The journal is supported at the University of Chicago, from which it draws much, but not all, of its editorial board. It was founded in 1974, a latecomer in the spate of journals founded after “theory”'s introduction to the American academy. Here's editorial board member James Chandler on the journal's reticent engagement with theory:
There was something latent in [CI's] strange unfashionability that gave the journal its chance. I want to describe this as a distinctive kind of attention to the disciplinary system of the cold war university. Not exactly theory—at least not theory in the sense that we have come to associate it with, say, the famous Johns Hopkins symposium on structuralism in 1968. It was something more, well, Aristotelian than that, a methodological self-consciousness about critical practice that might better be described as a sense of where one is in the disciplinary scheme of things—at least in that part of the scheme that pertains to the arts, the humanities, and the interpretive social sciences. (James Chandler, “Critical Disciplinarity”, CI 30.2 (Winter 2004): 355-60)
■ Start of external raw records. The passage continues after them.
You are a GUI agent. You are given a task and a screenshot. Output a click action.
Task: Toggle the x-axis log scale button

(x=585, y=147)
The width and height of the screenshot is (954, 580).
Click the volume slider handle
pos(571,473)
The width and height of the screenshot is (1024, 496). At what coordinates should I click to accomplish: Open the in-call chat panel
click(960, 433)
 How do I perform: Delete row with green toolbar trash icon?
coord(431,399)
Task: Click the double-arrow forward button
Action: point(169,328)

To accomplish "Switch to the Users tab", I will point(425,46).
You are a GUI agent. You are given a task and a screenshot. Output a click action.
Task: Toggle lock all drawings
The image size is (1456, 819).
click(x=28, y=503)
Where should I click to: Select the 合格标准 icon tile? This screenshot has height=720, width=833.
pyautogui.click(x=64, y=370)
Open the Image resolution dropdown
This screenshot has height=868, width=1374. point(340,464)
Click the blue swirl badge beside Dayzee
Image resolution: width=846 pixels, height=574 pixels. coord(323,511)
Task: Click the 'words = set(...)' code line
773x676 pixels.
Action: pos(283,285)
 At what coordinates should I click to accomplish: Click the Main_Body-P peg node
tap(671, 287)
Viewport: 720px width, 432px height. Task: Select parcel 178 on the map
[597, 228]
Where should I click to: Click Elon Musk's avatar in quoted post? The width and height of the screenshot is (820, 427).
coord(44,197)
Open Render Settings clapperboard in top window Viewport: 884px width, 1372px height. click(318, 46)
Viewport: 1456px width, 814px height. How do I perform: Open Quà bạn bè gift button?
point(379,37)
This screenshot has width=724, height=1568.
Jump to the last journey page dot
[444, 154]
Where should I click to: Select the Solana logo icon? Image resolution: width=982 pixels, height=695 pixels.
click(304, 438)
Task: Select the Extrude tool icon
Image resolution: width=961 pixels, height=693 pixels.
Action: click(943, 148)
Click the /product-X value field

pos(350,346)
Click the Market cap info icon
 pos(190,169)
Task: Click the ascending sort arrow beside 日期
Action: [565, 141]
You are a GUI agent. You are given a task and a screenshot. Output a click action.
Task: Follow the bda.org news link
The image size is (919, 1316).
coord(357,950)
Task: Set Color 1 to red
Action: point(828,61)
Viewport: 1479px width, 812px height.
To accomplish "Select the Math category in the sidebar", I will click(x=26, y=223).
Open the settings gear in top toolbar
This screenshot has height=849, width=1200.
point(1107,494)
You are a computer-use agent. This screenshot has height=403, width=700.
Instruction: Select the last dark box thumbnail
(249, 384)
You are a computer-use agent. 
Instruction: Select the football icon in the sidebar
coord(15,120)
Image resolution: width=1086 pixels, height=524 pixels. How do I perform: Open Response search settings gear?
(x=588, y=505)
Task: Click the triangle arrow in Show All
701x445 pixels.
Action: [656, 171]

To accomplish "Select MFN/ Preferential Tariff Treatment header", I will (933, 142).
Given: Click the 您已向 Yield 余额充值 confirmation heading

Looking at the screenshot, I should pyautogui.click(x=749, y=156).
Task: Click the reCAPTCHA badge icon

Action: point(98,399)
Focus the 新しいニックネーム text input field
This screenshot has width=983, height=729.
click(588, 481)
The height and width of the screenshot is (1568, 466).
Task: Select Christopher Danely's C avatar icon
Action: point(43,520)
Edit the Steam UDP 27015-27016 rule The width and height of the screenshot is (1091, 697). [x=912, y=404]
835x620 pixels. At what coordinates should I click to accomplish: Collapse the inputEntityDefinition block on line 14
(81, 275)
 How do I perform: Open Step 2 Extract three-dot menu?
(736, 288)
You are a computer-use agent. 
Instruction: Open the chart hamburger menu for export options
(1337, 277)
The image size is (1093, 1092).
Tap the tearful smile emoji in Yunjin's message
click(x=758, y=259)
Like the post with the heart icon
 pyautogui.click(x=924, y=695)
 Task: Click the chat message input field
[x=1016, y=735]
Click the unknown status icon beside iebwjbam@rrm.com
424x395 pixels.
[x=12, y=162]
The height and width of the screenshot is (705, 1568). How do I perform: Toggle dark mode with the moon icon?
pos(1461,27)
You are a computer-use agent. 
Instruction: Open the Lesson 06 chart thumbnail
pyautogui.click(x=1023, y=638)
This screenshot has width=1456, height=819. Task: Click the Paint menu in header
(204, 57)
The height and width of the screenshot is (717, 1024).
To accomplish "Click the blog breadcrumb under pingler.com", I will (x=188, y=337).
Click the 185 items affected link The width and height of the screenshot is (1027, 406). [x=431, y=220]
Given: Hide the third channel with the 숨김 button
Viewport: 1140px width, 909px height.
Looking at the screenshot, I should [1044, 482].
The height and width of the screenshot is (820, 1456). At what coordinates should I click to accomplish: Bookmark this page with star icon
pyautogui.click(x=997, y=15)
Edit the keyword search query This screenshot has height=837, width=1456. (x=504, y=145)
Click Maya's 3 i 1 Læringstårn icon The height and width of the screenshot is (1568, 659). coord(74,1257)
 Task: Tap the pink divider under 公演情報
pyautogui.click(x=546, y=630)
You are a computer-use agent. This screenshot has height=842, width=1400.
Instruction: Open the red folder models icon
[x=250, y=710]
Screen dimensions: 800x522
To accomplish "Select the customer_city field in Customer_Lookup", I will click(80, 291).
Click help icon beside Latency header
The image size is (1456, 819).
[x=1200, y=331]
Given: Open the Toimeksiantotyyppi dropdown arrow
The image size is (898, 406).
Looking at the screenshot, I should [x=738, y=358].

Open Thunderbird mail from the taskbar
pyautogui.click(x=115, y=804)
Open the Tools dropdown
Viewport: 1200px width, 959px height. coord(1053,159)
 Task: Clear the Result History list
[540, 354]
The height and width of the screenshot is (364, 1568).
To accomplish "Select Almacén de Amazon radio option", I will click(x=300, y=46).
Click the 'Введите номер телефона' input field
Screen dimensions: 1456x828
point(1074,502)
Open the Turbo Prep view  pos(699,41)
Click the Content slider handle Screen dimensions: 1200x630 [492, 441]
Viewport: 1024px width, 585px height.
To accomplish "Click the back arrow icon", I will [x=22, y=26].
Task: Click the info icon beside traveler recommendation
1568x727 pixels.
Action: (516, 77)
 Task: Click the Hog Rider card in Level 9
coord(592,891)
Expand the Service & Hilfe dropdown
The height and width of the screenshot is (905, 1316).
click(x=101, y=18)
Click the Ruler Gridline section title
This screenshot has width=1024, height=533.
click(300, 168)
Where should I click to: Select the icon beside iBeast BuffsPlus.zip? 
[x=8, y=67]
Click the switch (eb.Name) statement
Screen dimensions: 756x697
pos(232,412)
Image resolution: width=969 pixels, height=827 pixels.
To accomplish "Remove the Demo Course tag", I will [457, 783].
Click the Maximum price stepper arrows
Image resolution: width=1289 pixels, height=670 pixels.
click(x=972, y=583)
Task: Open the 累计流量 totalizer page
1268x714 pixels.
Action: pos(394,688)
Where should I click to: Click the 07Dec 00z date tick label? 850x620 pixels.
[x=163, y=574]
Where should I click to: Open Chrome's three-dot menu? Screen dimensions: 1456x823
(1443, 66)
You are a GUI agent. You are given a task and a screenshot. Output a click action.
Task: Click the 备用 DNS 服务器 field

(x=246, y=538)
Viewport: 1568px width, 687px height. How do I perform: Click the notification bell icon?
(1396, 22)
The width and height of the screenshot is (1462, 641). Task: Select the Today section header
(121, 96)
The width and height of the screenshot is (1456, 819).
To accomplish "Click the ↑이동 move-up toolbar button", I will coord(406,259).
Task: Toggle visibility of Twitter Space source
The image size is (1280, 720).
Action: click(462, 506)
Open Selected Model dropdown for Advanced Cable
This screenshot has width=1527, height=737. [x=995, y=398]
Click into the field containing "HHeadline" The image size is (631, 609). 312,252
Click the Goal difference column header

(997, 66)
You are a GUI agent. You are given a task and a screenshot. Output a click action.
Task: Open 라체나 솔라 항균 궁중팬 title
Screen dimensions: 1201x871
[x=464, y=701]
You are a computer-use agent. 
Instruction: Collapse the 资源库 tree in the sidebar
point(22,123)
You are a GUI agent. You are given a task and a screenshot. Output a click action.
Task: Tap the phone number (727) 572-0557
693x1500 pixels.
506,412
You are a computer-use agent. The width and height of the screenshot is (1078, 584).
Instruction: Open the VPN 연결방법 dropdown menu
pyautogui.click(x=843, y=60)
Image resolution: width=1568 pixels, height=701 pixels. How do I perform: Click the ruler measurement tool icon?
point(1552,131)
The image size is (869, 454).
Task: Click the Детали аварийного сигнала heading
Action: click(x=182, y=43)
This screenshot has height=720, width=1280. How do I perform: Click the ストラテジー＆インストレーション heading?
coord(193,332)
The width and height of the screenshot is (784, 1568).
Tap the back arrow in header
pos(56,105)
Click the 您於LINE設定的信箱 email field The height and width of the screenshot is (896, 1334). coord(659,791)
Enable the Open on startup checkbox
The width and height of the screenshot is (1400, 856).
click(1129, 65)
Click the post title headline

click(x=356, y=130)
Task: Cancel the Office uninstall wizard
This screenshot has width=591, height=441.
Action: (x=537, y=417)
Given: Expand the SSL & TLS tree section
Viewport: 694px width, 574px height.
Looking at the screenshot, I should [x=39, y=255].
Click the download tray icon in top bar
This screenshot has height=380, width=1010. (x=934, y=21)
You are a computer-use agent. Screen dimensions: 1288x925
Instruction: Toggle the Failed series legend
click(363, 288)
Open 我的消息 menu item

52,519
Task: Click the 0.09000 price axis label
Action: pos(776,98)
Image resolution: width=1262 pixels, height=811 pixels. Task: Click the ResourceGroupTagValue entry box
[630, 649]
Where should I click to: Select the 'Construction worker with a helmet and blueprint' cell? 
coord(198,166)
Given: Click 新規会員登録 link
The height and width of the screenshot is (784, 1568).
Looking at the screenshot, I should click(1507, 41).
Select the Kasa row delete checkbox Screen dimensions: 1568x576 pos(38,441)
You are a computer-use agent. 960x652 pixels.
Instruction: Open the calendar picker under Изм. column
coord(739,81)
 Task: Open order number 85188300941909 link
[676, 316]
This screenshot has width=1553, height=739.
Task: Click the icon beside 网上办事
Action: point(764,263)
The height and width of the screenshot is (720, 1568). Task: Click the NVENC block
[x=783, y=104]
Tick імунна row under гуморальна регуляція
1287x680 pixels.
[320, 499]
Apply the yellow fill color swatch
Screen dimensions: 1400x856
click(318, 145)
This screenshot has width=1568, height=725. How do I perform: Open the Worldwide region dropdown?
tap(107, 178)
Ambivalence towards disciplinarity in the wake of 1960s poststructural critiques of the human sciences has always informed CI's sense of itself. It continues to tack closer to the literary uptake of high theory (or at least high seriousness) than cultural studies. Where cultural studies's interdisciplinarity has always been a critique of academic disciplines, direct or implied, CI's focus on a meta-disciplinary idea of the humanities is far less willing to dismiss past scholarship, for better and for worse.
An anniversary issue in 2004 (from which I pulled the above quote) asked many contributors to comment on the project of “critical inquiry” today. Responses varied, but a major preoccupation was the disconnect between theory and politics. The immediate occasion was the beginning of the Iraq invasion, which caused some soul-searching about the (non-)effects of theory. Since then, the journal has published more explicitly political content, especially on the Israeli-Palestinian conflict (translation of an exchange between Blanchot and Levinas; controversy over the Frank Gehry-designed Museum of Tolerance planned for Jerusalem). Incidentally, major theorists's contributions tend to stay within the limits of some narrower idea of politics: Zizek (tolerance, pluralism), Jameson (space flight, Sokurov), Butler (academic freedom) and Nancy Fraser (justice) all apparently shop their more committed Marxist or feminist writings elsewhere.
Other recent directions: science studies and ecology; translations of essays by Jacques Ranciere, Alain Badiou, and Roberto Esposito; interrogating multitude and governmentality; art histories and media materialities; literature and reading, considered within a broader framework of media studies; individual essays on Agamben, Deleuze, Foucault; memorials for Edward Said and Derrida; and, laudably, more writing from social scientists than most other cultural studies journals. University of Chicago anthropologists like Marshall Sahlins, Michael Taussig, and Jean and John Comaroff publish here, bringing a different tradition of thinking about culture to bear.